In the high-level GP core model, the embedded software runs natively within a QuickThread [5]—a user-level thread that must be manually scheduled by the simulator, and that must explicitly relinquish control ("*yield*") to suspend its execution and allow the simulator to resume. There is no inherent measure of time in these threads; instead, annotations are added to the embedded software by programmers to model the passage of time. These annotations simply increment the local time and do not otherwise interfere with execution, so the threads are allowed to "run ahead" of the global simulation time. The high-level implementation of each hardware API function first synchronizes to the global simulation time by yielding, if necessary, until the rest of the simulation has caught up. Once the local and global times have been synchronized, the API function can safely execute by reading/writing the appropriate hardware interface ports.

The low-level GP core model uses Tensilica's XTMP cycleaccurate ISS [16], which advances in lockstep with the main cycle-driven simulation. The hardware API is implemented in C; the queue access functions (push, pop, peek) delegate to corresponding processor instructions, while the RAU management functions perform reads and writes to a memory-mapped RAU interface. When an API function reads or writes a processor interface signal, the XTMP library invokes a callback function within the simulator that forwards the read/write to the appropriate port(s) of the hardware interface (Figure 2).
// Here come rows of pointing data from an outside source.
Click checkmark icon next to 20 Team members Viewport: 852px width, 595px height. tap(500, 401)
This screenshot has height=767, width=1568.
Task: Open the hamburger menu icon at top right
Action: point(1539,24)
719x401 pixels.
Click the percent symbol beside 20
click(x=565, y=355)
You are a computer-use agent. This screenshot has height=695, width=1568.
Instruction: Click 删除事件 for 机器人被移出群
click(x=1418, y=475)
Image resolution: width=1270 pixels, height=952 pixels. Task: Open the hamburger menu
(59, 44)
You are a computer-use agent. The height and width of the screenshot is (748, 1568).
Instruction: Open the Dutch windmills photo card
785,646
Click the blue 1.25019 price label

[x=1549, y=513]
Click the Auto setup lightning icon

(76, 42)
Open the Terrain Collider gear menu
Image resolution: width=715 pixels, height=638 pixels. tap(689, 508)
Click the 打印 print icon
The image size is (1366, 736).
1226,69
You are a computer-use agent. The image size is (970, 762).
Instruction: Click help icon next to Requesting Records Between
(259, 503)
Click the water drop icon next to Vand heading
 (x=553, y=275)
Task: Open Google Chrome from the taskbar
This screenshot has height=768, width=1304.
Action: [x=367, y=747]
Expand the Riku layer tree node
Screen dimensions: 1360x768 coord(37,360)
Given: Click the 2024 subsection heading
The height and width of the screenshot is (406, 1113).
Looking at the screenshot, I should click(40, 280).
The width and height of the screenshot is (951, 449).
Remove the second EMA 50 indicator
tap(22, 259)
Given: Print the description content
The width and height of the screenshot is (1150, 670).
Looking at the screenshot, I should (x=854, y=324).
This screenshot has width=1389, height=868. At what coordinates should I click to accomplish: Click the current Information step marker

#### 2.2 Memory Visibility

Each GP core in the flexible subsystem has a private data cache, and is connected to an SRAM that is shared with the RAU and two of the GCs. For both GP core models, we needed to preserve two types of visibility into these memories. First, *data visibility* 



Figure 2. The high-level and low-level GP core models share a common GP core hardware interface. The interface is accessed directly by the high-level hardware API, and indirectly by the low-level hardware API via XTMP callbacks.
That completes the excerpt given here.